As a spokesperson for the Bloc Québécois, I was very surprised to see that the Kelowna Agreement was set aside. For myself, many of my colleagues, definitely all of my fellow Bloc Québécois colleagues, and I assume for many of my colleagues in the Liberal Party and the NDP, this agreement was between two governments. I have always claimed that when a government signs a document, it must respect its signature. The Prime Minister at the time happened to be Mr. Martin, who was merely the government's envoy.

Unfortunately, this doesn't seem to be the case. You saw the same budget I saw. As of now, what is being done? I am quite troubled. I looked at the figures tabled by the government. They repeat several times that $400 million was set aside for on reserve communities, when we were actually expecting more than $1.2 million... I do not know where you are headed, I do not know where we are going.

Nonetheless, I ask myself a question that I in turn want to ask you, chief, and your team. We are going to begin a study. I am happy that you are here with us today, because we have met the minister and senior departmental officials. We are beginning to get a better idea of things and to talk about education.
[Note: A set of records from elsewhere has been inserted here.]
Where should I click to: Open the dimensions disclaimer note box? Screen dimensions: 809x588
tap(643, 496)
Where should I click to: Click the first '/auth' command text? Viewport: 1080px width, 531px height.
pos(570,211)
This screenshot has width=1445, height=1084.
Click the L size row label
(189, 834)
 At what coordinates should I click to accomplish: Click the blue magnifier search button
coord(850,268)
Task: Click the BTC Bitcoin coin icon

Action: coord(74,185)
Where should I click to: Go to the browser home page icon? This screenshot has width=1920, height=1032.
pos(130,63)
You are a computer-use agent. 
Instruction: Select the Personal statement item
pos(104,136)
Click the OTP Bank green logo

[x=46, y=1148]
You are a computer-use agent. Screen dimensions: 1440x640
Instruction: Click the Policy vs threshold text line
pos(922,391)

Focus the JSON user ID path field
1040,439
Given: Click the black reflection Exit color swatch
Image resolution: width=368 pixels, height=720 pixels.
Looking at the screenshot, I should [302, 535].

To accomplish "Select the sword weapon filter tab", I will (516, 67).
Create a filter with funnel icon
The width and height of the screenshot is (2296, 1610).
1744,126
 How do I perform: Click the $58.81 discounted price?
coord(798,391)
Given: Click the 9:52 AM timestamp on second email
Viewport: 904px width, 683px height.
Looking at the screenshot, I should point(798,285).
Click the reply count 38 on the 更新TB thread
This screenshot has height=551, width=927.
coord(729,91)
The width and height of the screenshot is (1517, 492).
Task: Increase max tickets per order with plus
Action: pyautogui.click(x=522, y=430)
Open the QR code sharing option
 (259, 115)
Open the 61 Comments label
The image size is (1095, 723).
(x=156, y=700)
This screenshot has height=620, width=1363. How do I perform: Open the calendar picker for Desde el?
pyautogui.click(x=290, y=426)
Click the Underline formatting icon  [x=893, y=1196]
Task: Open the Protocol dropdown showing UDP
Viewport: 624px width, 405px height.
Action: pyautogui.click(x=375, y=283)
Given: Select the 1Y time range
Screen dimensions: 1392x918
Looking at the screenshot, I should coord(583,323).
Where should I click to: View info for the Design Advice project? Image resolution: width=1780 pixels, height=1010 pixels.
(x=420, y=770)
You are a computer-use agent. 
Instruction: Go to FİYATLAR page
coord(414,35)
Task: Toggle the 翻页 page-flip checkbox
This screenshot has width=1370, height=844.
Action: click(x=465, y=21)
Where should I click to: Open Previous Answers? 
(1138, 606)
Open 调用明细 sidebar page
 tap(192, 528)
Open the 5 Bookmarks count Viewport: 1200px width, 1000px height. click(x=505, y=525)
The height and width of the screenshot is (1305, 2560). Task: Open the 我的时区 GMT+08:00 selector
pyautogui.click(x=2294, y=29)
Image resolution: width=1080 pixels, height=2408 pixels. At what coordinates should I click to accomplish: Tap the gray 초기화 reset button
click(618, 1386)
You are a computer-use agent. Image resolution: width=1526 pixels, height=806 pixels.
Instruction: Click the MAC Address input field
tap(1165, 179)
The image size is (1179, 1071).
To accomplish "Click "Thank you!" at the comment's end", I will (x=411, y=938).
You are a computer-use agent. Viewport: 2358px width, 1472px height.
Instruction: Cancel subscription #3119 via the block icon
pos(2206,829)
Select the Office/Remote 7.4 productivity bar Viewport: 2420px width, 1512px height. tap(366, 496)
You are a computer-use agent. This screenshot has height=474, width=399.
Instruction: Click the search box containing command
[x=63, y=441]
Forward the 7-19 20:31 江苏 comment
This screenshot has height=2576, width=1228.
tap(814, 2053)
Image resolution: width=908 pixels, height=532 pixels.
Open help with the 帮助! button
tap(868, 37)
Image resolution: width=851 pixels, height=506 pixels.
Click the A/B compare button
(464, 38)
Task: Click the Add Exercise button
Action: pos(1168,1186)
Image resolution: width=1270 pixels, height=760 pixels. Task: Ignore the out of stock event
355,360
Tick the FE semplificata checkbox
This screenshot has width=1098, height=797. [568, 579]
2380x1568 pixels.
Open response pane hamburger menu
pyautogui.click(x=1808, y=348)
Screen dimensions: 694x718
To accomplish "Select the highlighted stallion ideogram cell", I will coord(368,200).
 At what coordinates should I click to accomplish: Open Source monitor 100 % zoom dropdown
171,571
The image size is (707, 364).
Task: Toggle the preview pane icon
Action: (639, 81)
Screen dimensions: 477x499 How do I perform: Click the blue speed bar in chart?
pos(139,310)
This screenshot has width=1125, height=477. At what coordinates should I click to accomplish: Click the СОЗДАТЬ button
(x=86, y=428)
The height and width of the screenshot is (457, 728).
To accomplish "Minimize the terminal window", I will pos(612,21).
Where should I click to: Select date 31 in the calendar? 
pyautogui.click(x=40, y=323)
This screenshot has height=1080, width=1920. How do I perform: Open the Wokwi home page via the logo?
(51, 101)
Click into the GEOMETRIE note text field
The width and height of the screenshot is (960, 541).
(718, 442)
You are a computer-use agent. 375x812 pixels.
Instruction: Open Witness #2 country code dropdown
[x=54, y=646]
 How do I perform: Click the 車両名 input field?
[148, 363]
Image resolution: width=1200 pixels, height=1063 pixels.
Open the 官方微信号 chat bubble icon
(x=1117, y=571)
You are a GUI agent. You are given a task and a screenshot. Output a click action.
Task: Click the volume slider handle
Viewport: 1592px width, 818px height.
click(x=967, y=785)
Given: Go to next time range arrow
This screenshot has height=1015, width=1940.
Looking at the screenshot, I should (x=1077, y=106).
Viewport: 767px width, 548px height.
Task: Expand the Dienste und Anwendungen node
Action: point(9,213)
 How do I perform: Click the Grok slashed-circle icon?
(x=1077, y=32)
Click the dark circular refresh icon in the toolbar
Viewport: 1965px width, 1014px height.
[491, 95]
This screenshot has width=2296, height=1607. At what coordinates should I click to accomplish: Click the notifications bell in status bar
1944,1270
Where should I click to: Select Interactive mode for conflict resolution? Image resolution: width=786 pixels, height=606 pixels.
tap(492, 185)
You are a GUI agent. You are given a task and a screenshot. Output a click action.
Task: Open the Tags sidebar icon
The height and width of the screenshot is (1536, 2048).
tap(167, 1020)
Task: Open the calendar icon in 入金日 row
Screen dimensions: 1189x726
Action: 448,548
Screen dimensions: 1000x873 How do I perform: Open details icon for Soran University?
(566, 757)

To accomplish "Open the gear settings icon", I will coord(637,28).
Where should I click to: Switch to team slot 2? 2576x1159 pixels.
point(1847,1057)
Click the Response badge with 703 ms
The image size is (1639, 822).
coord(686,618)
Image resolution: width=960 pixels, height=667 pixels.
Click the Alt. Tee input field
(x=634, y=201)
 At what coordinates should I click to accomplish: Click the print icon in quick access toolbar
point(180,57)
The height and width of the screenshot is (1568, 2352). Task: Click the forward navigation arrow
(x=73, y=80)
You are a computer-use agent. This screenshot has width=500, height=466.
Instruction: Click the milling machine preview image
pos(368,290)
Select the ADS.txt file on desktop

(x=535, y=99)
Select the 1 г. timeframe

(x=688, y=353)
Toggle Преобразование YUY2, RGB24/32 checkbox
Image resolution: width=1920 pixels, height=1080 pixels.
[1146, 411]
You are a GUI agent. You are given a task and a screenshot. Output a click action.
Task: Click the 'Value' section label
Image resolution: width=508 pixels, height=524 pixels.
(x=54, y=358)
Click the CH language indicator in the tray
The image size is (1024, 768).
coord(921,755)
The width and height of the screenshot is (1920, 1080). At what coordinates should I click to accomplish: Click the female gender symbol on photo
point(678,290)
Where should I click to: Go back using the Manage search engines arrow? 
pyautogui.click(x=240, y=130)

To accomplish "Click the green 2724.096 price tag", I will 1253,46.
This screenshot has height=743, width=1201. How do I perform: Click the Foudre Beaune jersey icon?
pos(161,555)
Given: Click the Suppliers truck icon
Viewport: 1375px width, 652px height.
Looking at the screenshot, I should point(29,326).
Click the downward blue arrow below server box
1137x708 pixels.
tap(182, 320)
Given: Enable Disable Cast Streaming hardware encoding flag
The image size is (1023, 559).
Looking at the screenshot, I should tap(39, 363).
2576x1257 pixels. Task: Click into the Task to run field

I have always said and will always continue to say that the eradication of poverty starts with education.

Today is June 7th. It seems as though the government will not put in more money. What are you recommending we do? What can be done with what the government, to this day, has given?

4:20 p.m.

National Chief, Assembly of First Nations

Chief Phil Fontaine

Mr. Chair, of course we would like to see the full support of the House to move forward on our plan. As I pointed out to the committee, this is a reasonable plan. It's achievable; it's doable. It's about the eradication of mass poverty in our communities. It's designed to address the housing crisis, education, health, and economic opportunities.

For example, with housing, there's been an attitudinal shift that's occurred in our community. At one time, you would never hear of private ownership when we talked about the housing crisis. Today there's a willingness, and indeed a strong interest, in looking at market housing as one of the answers to deal with the housing crisis, keeping in mind that social housing is still the biggest single demand and need in our communities.

It's the same with education. We want a more effective delivery system for first nations education. We want first nations control to be given a more significant expression. And we certainly are interested in talking to provincial governments in terms of how we establish governance-related institutions that give greater effect to first nations and their responsibility to the delivery of education.

So we believe the answer rests with our plan, and we are prepared to sit down and see if we can craft an appropriate approach to ensure that we meet the objectives of this plan.

4:20 p.m.

Bloc

Marc Lemay Bloc Abitibi—Témiscamingue, QC

Mr. Chairman, with all due respect and without counting my time, since we are expecting another group at 4:30 p.m., I will skip my turn so that we can speed things up because we do not have time for two rounds. If we are called to vote at 5:30 p.m., I would like for us to hear from the others.